Well, I just broke my rule against Wikipedia, but it saved me from a strange mistake. The “sorites paradox” is the fallacy of the heap: if you remove one grain of sand at a time from a heap, at what point does it cease to be a heap? On the other hand, how many hairs may a man have, before he ceases to be bald? Thersites is a bald man; or at least, partly bald (Wikipedia again).
There is a connection with the question of “things” versus “stuff”: a heap is a discrete entity. Consider the example of dog turds: quantity is not important. If the dog does it all in one go, you have one turd; if he moves in the middle, you have two. Or bottles (or indeed, glasses) of wine, which contain “stuff”, and can be counted. What about clouds, though? Is the difference between two clouds the clear blue sky that separates them? We know that they are formed of droplets of water vapour, and clouds are the result of an interaction between humidity and air temperature, leading to condensation; but one drop does not make a cloud.

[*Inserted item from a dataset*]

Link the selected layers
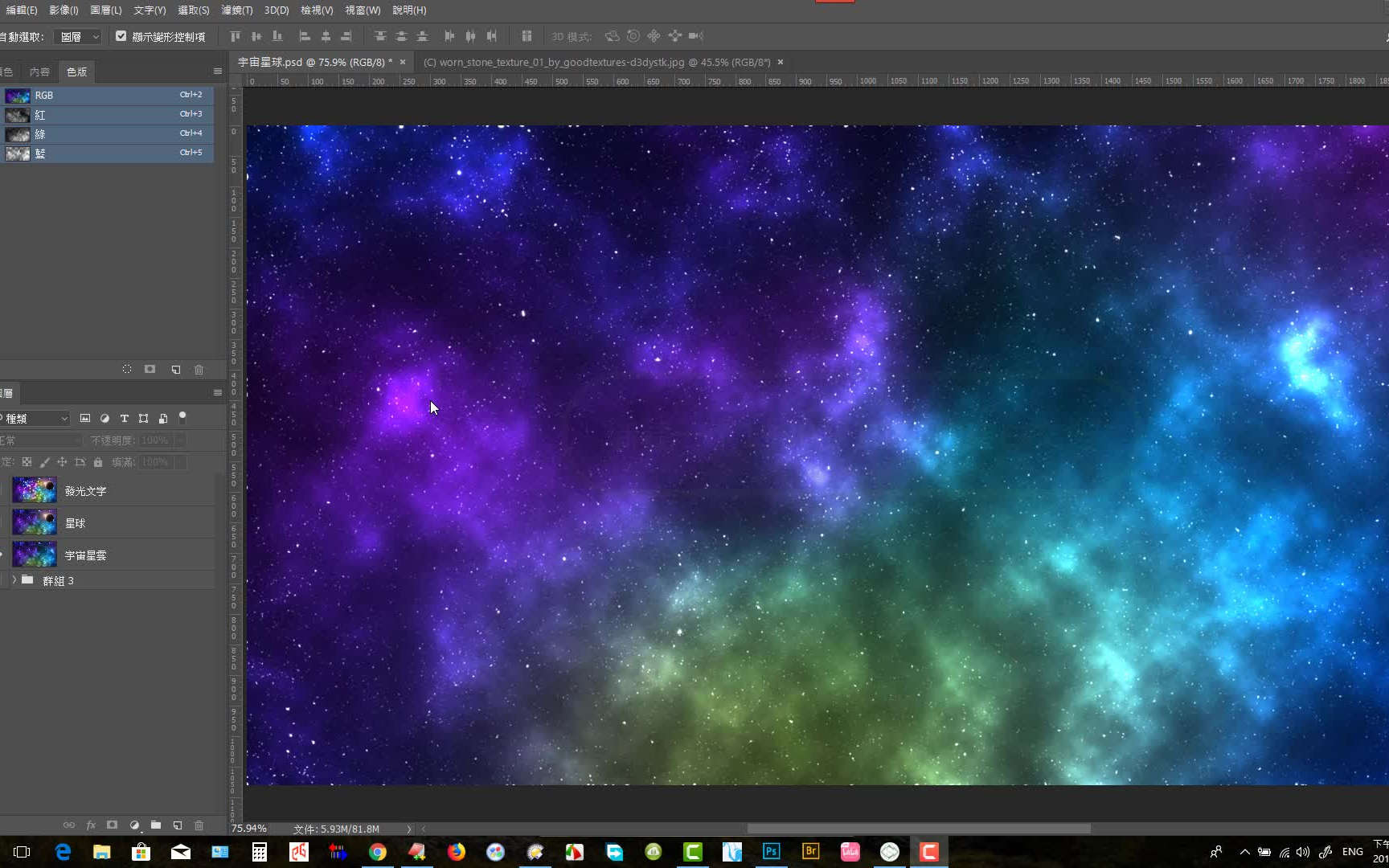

Considering this set of puzzles within the history of philosophy, there is an affinity with the paradoxes of the Eleatics, too; and Parmenides. Aristotle’s solution to the problem of how you can have things that both persist and change, and also, how things can come to be and cease to be, is the thoroughly weird concept of “substance”. Kant turns it round and makes things an artifact of how they must of necessity be perceived. That is so oversimplified it can hardly be correct, but let it stand as an indication that there is a broader context within the forward motion of intellectual history. Some time in a library is needed.
The connection I hoped to make when I jotted “Thersites”, and a familiar name, in my journal was with my post here recently about the excluded middle. Seeing things in black and white is about how one draws a line through a continuum. One example where we don’t seem to feel the general need to do so is height. There are, to be sure, tall people and short people, but most people are neither particularly short nor particularly tall. We can easily determine that one person is taller or shorter than another, but most of us are in the middle. When I was at school, my mother once took me to task for saying a boy in my class was short, because how could I tell, given we were all still growing? Surely it makes no difference, though, because we were still a cohort showing variation that would probably have made a nice bell curve. A class of schoolchildren is a living, breathing exemplar of standard deviation. As a question of psychology or perception, it might be the case that either short or tall people have to diverge more from the mean in order to be perceived as such, but that is not salient, and would be quite hard to study. Maybe tall or short people are more inclined to perceive height in a skewed way, too; but I couldn’t guess which way round that might work.
Yet it seems to be very difficult to transfer this intuitive understanding to other domains, as for example with risk. We would like both risk and uncertainty about it to be zero, and that translates pretty directly into a cluster of unreasonable beliefs. It is, indeed, to ask the impossible.